◆ **WHAT IS BEING ASKED**
The lines to copy are those in the records below that hold the word "refresh".

◆ **GIVEN DATA**
-*-*-
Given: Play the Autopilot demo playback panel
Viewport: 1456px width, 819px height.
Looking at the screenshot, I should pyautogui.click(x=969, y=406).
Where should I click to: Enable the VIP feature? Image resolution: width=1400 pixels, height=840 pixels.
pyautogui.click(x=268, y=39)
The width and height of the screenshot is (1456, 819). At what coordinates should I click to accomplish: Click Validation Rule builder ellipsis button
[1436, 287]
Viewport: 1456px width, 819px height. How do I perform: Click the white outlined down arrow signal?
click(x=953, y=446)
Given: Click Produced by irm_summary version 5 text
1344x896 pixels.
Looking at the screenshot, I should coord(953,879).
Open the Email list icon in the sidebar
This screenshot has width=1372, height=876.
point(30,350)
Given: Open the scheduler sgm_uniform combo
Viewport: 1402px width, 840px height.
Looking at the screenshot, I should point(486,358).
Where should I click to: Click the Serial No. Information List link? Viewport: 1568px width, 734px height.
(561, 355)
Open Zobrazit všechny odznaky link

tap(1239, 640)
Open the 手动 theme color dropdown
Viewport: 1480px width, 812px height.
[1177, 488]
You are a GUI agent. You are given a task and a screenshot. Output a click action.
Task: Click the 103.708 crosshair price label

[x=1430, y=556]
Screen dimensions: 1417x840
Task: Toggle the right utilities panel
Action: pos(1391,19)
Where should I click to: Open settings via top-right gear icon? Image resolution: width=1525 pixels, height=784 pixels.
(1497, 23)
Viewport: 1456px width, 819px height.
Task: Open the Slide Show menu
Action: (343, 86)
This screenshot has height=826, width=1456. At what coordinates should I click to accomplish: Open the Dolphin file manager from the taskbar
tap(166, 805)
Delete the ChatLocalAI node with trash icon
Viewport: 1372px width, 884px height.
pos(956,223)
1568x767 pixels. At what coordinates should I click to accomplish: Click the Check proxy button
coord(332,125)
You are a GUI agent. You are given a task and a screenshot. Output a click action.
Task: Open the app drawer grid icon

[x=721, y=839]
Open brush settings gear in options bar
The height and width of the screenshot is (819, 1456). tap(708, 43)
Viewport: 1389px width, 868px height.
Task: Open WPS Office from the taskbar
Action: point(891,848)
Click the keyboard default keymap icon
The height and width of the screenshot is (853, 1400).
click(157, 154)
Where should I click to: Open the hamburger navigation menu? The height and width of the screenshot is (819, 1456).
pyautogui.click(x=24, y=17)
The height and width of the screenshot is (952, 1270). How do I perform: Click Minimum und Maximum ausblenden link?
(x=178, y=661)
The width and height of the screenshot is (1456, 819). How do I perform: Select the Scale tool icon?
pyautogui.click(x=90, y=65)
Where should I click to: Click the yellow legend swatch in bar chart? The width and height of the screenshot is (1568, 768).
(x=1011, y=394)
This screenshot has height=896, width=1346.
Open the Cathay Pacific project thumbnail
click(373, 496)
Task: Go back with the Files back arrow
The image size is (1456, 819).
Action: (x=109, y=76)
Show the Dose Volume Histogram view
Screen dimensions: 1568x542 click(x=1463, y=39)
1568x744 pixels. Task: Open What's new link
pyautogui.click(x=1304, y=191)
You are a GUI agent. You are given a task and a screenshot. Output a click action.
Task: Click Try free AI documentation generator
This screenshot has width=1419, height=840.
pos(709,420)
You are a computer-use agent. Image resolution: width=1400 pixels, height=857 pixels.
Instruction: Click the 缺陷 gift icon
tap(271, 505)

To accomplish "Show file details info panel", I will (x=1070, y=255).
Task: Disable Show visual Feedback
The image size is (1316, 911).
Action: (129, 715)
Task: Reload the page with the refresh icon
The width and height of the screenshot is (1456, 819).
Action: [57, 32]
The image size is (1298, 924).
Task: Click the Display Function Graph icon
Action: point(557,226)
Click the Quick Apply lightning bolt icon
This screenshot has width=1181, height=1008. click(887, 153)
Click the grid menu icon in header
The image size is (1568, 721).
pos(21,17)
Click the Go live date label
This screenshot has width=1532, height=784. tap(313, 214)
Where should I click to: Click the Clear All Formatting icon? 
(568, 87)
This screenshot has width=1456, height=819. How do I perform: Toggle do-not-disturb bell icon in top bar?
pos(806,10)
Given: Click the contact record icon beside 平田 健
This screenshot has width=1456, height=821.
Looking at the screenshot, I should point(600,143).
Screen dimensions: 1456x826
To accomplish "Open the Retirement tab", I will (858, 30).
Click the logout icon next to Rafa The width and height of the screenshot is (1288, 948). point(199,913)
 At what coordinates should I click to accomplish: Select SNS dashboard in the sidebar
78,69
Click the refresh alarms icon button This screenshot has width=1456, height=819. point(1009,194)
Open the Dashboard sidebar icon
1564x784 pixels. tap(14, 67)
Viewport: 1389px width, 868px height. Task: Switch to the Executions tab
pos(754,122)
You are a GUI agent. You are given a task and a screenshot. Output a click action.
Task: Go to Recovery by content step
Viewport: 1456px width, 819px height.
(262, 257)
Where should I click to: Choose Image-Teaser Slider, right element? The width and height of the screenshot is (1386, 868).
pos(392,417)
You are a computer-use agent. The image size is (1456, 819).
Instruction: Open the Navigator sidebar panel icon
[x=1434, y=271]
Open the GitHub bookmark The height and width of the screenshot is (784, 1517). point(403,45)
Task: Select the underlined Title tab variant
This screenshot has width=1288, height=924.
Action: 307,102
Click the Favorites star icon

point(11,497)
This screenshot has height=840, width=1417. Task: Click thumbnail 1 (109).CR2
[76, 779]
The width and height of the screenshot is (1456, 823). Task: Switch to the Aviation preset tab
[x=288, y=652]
-*-*-
◆ **ANSWER FOR THIS EXERCISE**
Task: Reload the page with the refresh icon
Click the refresh alarms icon button This screenshot has width=1456, height=819. point(1009,194)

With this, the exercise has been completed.